Material provided:
########
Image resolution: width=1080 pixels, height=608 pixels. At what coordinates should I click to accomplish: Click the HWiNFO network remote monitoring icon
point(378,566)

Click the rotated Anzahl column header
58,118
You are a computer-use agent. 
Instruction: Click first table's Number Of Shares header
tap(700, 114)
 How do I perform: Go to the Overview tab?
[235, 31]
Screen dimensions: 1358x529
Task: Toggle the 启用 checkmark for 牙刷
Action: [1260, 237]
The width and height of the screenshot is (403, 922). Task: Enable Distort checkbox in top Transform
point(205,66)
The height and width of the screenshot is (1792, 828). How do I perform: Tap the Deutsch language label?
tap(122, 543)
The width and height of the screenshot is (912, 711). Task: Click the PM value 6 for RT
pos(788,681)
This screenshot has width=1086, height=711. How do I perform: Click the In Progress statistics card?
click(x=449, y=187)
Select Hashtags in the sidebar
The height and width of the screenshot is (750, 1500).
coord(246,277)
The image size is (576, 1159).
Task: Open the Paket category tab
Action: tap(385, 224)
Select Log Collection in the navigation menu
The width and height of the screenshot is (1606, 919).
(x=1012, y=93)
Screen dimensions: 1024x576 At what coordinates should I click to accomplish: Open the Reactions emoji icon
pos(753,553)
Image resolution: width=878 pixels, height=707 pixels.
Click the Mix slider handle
########
Your instructions:
Copy every line from the data that includes the string "Select".

Response area:
Select Hashtags in the sidebar
Select Log Collection in the navigation menu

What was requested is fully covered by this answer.